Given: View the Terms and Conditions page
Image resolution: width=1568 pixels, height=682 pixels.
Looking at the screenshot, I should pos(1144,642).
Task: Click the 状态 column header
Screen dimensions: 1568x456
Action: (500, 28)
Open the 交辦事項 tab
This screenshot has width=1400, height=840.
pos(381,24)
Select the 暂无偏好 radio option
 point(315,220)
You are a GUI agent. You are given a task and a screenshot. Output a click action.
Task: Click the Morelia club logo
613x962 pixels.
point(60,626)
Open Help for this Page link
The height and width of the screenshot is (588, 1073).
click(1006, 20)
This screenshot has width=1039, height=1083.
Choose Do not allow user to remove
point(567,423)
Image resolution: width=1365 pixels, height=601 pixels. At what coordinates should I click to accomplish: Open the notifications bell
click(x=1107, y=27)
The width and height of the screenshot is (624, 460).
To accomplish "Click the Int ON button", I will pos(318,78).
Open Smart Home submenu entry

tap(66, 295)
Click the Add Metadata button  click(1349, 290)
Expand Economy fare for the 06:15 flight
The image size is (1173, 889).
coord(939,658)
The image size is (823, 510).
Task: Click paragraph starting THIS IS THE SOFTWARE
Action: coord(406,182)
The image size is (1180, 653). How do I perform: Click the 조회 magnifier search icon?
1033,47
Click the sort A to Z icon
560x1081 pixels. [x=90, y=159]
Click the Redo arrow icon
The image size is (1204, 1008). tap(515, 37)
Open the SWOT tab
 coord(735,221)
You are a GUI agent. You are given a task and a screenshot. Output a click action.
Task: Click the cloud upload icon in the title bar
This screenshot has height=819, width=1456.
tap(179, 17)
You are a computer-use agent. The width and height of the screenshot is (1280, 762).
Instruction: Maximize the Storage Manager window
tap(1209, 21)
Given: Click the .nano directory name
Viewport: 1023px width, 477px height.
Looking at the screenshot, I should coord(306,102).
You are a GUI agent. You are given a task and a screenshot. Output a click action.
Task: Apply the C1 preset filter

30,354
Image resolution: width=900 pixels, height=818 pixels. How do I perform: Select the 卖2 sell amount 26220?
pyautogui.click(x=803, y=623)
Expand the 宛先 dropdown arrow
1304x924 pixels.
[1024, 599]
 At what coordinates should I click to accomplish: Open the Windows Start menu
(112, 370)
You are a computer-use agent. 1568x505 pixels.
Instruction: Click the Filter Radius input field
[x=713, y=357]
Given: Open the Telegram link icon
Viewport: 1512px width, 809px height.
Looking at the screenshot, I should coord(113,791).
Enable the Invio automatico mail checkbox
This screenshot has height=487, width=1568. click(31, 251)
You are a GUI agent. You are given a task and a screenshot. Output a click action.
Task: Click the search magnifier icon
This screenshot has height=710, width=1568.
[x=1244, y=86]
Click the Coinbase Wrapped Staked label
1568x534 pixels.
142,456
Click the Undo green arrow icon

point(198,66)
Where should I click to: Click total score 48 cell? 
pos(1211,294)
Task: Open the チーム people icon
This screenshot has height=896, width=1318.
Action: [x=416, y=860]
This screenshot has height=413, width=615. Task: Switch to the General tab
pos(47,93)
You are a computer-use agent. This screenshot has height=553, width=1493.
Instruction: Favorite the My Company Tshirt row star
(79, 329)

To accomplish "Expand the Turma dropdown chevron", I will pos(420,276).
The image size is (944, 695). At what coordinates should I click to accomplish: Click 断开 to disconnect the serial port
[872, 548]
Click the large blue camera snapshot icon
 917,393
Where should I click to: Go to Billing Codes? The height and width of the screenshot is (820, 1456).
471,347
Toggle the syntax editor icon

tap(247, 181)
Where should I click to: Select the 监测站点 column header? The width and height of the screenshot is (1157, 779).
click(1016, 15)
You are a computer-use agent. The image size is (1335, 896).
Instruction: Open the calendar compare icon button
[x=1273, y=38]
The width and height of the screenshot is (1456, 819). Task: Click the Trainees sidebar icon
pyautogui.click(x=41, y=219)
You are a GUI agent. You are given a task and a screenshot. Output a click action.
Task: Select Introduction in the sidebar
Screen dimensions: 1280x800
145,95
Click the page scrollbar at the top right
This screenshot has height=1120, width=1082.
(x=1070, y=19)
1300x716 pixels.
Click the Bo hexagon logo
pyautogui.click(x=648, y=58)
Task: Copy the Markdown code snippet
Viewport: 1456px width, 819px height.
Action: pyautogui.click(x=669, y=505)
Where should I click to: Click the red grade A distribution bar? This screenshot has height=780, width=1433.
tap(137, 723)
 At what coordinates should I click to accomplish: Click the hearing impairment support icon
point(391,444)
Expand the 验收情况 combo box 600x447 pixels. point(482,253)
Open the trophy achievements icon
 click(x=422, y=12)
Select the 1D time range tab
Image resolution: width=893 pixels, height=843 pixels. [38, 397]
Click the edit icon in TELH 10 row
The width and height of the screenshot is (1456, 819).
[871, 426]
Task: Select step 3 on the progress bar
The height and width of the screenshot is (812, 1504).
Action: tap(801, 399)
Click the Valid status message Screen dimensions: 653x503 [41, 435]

************

The exercise> Return every line of the data above verbatim, from the first line to the last.

Problem solution>
Given: View the Terms and Conditions page
Image resolution: width=1568 pixels, height=682 pixels.
Looking at the screenshot, I should pos(1144,642).
Task: Click the 状态 column header
Screen dimensions: 1568x456
Action: (500, 28)
Open the 交辦事項 tab
This screenshot has width=1400, height=840.
pos(381,24)
Select the 暂无偏好 radio option
 point(315,220)
You are a GUI agent. You are given a task and a screenshot. Output a click action.
Task: Click the Morelia club logo
613x962 pixels.
point(60,626)
Open Help for this Page link
The height and width of the screenshot is (588, 1073).
click(1006, 20)
This screenshot has width=1039, height=1083.
Choose Do not allow user to remove
point(567,423)
Image resolution: width=1365 pixels, height=601 pixels. At what coordinates should I click to accomplish: Open the notifications bell
click(x=1107, y=27)
The width and height of the screenshot is (624, 460).
To accomplish "Click the Int ON button", I will pos(318,78).
Open Smart Home submenu entry

tap(66, 295)
Click the Add Metadata button  click(1349, 290)
Expand Economy fare for the 06:15 flight
The image size is (1173, 889).
coord(939,658)
The image size is (823, 510).
Task: Click paragraph starting THIS IS THE SOFTWARE
Action: coord(406,182)
The image size is (1180, 653). How do I perform: Click the 조회 magnifier search icon?
1033,47
Click the sort A to Z icon
560x1081 pixels. [x=90, y=159]
Click the Redo arrow icon
The image size is (1204, 1008). tap(515, 37)
Open the SWOT tab
 coord(735,221)
You are a GUI agent. You are given a task and a screenshot. Output a click action.
Task: Click the cloud upload icon in the title bar
This screenshot has height=819, width=1456.
tap(179, 17)
You are a computer-use agent. The width and height of the screenshot is (1280, 762).
Instruction: Maximize the Storage Manager window
tap(1209, 21)
Given: Click the .nano directory name
Viewport: 1023px width, 477px height.
Looking at the screenshot, I should coord(306,102).
You are a GUI agent. You are given a task and a screenshot. Output a click action.
Task: Apply the C1 preset filter

30,354
Image resolution: width=900 pixels, height=818 pixels. How do I perform: Select the 卖2 sell amount 26220?
pyautogui.click(x=803, y=623)
Expand the 宛先 dropdown arrow
1304x924 pixels.
[1024, 599]
 At what coordinates should I click to accomplish: Open the Windows Start menu
(112, 370)
You are a computer-use agent. 1568x505 pixels.
Instruction: Click the Filter Radius input field
[x=713, y=357]
Given: Open the Telegram link icon
Viewport: 1512px width, 809px height.
Looking at the screenshot, I should coord(113,791).
Enable the Invio automatico mail checkbox
This screenshot has height=487, width=1568. click(31, 251)
You are a GUI agent. You are given a task and a screenshot. Output a click action.
Task: Click the search magnifier icon
This screenshot has height=710, width=1568.
[x=1244, y=86]
Click the Coinbase Wrapped Staked label
1568x534 pixels.
142,456
Click the Undo green arrow icon

point(198,66)
Where should I click to: Click total score 48 cell? 
pos(1211,294)
Task: Open the チーム people icon
This screenshot has height=896, width=1318.
Action: [x=416, y=860]
This screenshot has height=413, width=615. Task: Switch to the General tab
pos(47,93)
You are a computer-use agent. This screenshot has height=553, width=1493.
Instruction: Favorite the My Company Tshirt row star
(79, 329)

To accomplish "Expand the Turma dropdown chevron", I will pos(420,276).
The image size is (944, 695). At what coordinates should I click to accomplish: Click 断开 to disconnect the serial port
[872, 548]
Click the large blue camera snapshot icon
 917,393
Where should I click to: Go to Billing Codes? The height and width of the screenshot is (820, 1456).
471,347
Toggle the syntax editor icon

tap(247, 181)
Where should I click to: Select the 监测站点 column header? The width and height of the screenshot is (1157, 779).
click(1016, 15)
You are a computer-use agent. The image size is (1335, 896).
Instruction: Open the calendar compare icon button
[x=1273, y=38]
The width and height of the screenshot is (1456, 819). Task: Click the Trainees sidebar icon
pyautogui.click(x=41, y=219)
You are a GUI agent. You are given a task and a screenshot. Output a click action.
Task: Select Introduction in the sidebar
Screen dimensions: 1280x800
145,95
Click the page scrollbar at the top right
This screenshot has height=1120, width=1082.
(x=1070, y=19)
1300x716 pixels.
Click the Bo hexagon logo
pyautogui.click(x=648, y=58)
Task: Copy the Markdown code snippet
Viewport: 1456px width, 819px height.
Action: pyautogui.click(x=669, y=505)
Where should I click to: Click the red grade A distribution bar? This screenshot has height=780, width=1433.
tap(137, 723)
 At what coordinates should I click to accomplish: Click the hearing impairment support icon
point(391,444)
Expand the 验收情况 combo box 600x447 pixels. point(482,253)
Open the trophy achievements icon
 click(x=422, y=12)
Select the 1D time range tab
Image resolution: width=893 pixels, height=843 pixels. [38, 397]
Click the edit icon in TELH 10 row
The width and height of the screenshot is (1456, 819).
[871, 426]
Task: Select step 3 on the progress bar
The height and width of the screenshot is (812, 1504).
Action: tap(801, 399)
Click the Valid status message Screen dimensions: 653x503 [41, 435]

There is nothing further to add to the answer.